Merlin is coming! The 16-bit operating system that thinks it's 32-bit, or something -- it's the latest Warp, it's voice-operated, and I'm invited to a Web event where customers, note, not marketroids, are going to prepare the way.
Actually, the only interesting part of the announcement will be October 24, when they open up the OS/2 Web explorer, and it turns out (thank the powers!) to be Netscape and not the seriously cranky IBM product. I'm a user of IBM's global Web service, simply because it lets me link into my home page and home conference system from anywhere. But the browser was broken, and if you complained they just said it was excellent. You didn't know whether to hope they were lying, or stupid.
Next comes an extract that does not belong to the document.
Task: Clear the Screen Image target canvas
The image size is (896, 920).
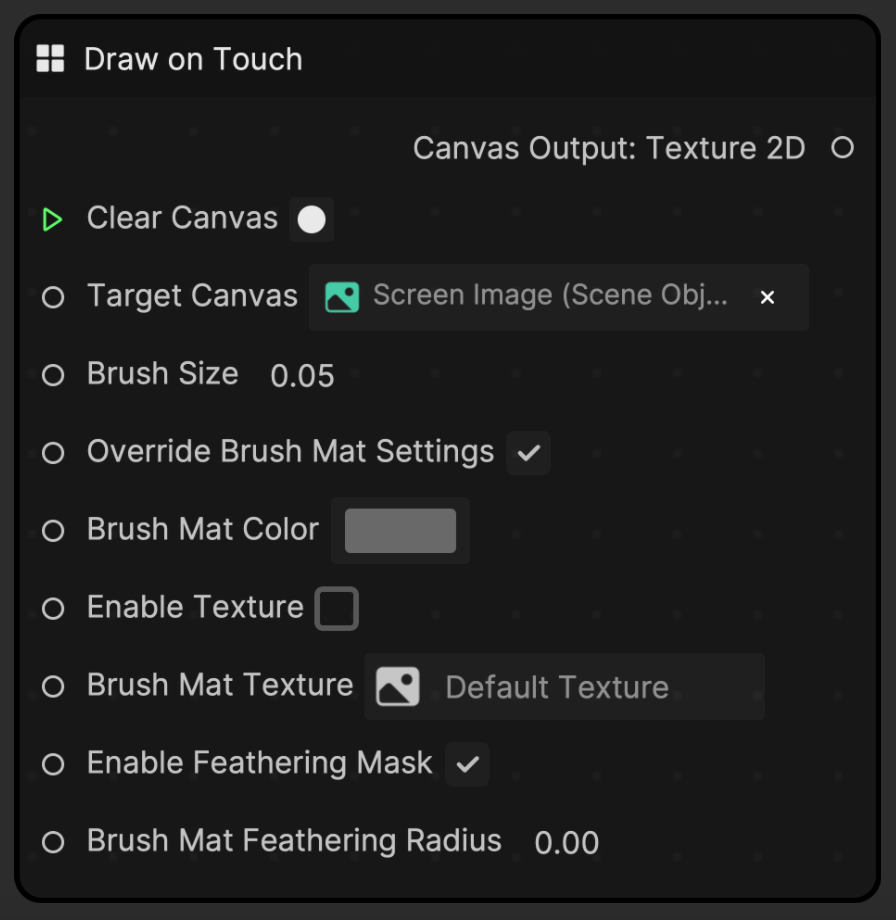Action: 767,297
I suppose lying is better.
The afternoon is spent trying to register for Comdex Fall. There's a Web site, natch. It has registration, automatically. Except, of course, for Press registration. I end up skipping two important press conferences in London, in order to mind the fax machine...
Bill Larson, the twinkly-eyed boss of McAfee (formerly just a virus company) is spending his money buying me lunch, always a worrying event. There's this vastly expensive restaurant where we have a private room in a giant cellar. The table is in darkness; out in the passageway, extremely well lit, is the screen. I'm searching on the plate for my food (it certainly smells nice, but it's a bit lost in the dark here) while Larson tells us of his NT-based strategy for the Entire Enterprise Environment, or something. NT, he says, is the way of the future. I know, I know, I wrote that three months before Windows 95, I tell him tetchily.
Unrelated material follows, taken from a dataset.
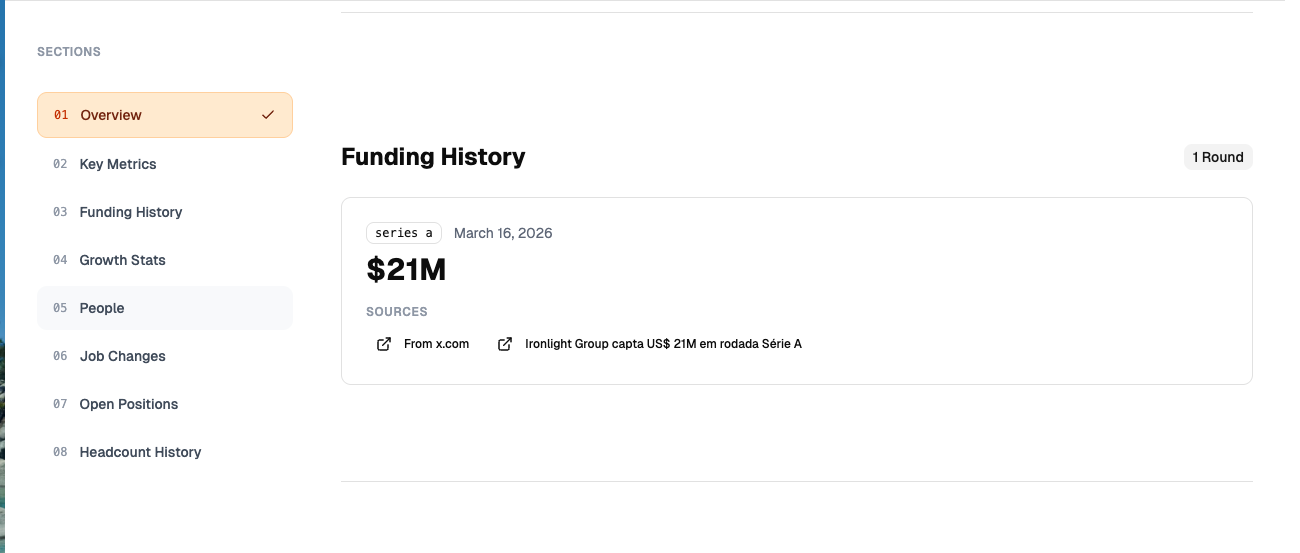Click external link icon beside Ironlight Group article
The image size is (1300, 553).
coord(505,344)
It seems he wants us to know that he can solve all the problems of the enterprise by basing their networks on NT, because it's much better for management. Oh, really, says I: so talk to me about domains.
Bless him, he collapses in smiles. Well, we both know he's not here to sell product; he is almost certainly planning to take over Dr Solomons', which is the anti-virus market leader in the UK, McAffee being market leader everywhere else.
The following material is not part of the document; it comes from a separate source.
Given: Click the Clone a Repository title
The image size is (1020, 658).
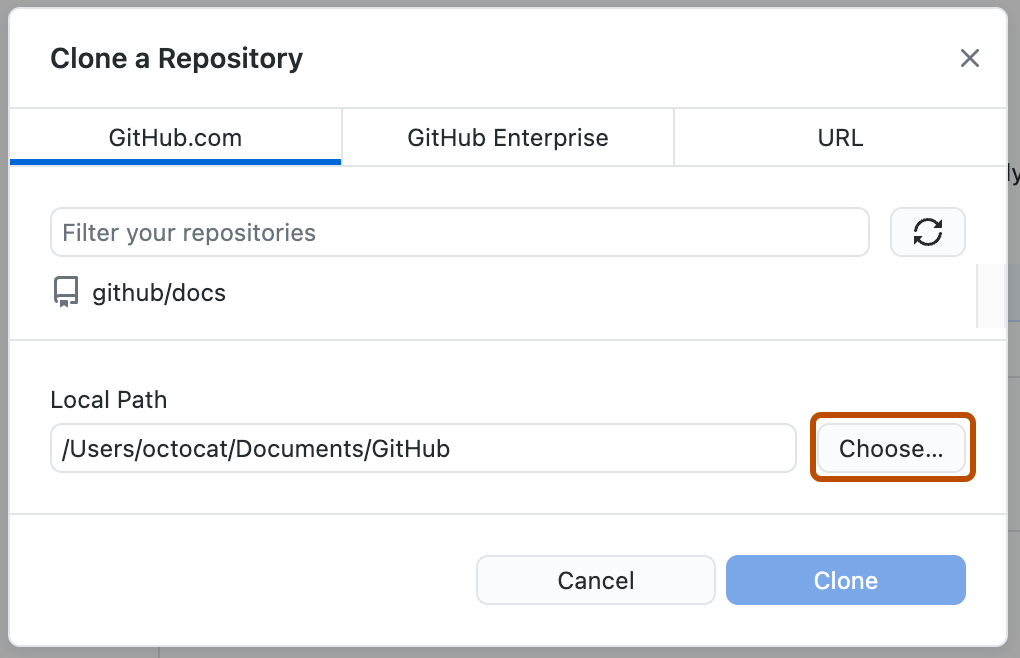Looking at the screenshot, I should pyautogui.click(x=176, y=58).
Microsoft appears to be living on whatever plant exudes smugness from its sap, as it prepares for the official launch of Office 97. It's still a secret, they hasten to remind me. Yes, a secret, like Lotus SmartSuite, right? Actually, it turns out they haven't seen SmartSuite, and don't think they need to.
I think they're mad. Put simply, if the whole strategy of Office 97 is "the best source of Web document creation", then the fact that Excel is better than Lotus 1-2-3 is simply not the killer it was. And when you get to see the SmartSuite pitch to Web users, you'll discover (I think) that it's a lot better thought out. You either put it together around Netscape, or around Lotus Notes. Either way, it's really nicely thought out.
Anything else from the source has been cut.